A task is a strongly typed unit of work that will be executed on the source data before it is delivered to the target service. Examples include:

  • A logging query that filters data from the Logging Service.
  • A Function configured to process data in motion before it’s written to a target.

What is syntax of a log task?

The log task is expressed in Logging query language specification.
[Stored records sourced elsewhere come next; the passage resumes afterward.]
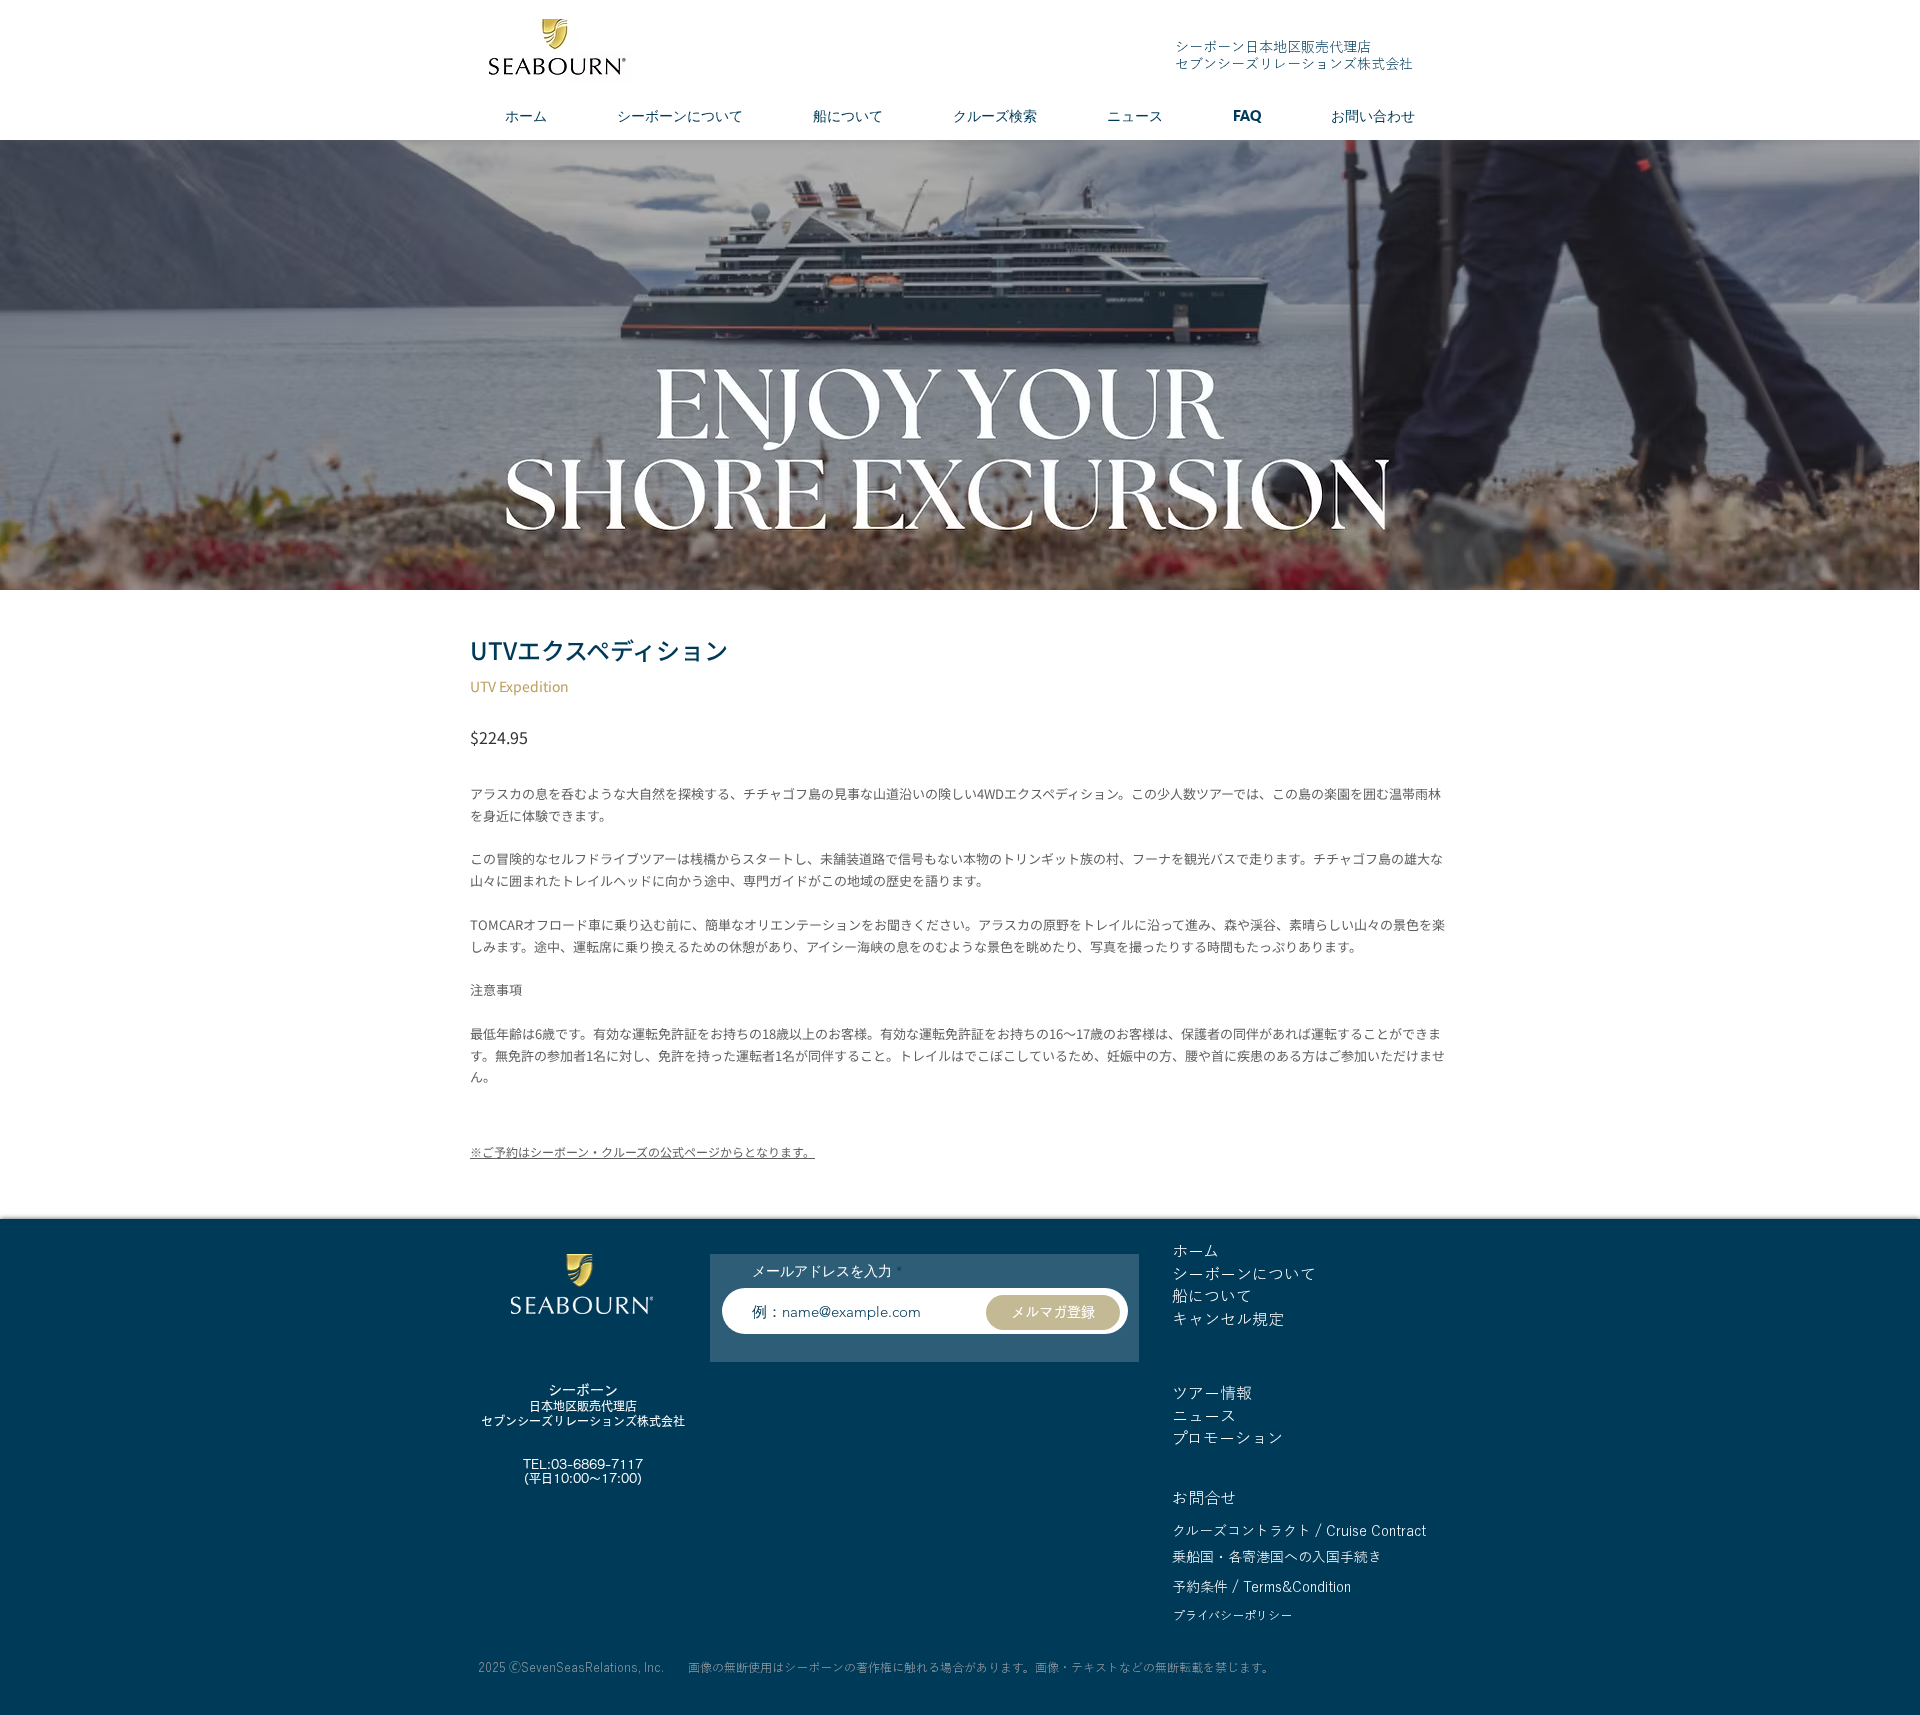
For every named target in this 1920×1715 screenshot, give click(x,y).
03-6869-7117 (597, 1464)
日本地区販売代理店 (583, 1406)
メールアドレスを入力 (822, 1271)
To learn more, see documentation for Logging Query Language Specification.

What is the format of a log?

See documentation for Logging Format Overview.

What are the available API operations for Connector Hub, and where can I find documentation?

See Connector Hub API documentation.

How often do connectors move data?

Once created, connectors run on a continuous basis to move data from a source to a target service.

What metrics can I use to monitor Connector Hub?

See documentation for Connector Hub metrics.

How many target services can a single connector move data to?

Each connector can move data from a single source to a single target.

What are the service limits for Connector hub?

Connector Hub supports a maximum of 5 connectors per region (see documentation). For additional connectors, please contact us to increase these limits.

Who can create connectors?

Only authorized users can manage connectors. To move data from a source, you must give your connector the required authorization to write to the specified target resource in the target service. You can either accept the default policy offered when using the console to define the target service for a connector, or make sure you have the proper authorizations in a group-based policy. For more information about connector authorization, see Write Access to Target Services.

How can I troubleshoot issues with Connector Hub?

See documentation for Troubleshooting Connectors for the most common issues that you may face when using Connector Hub.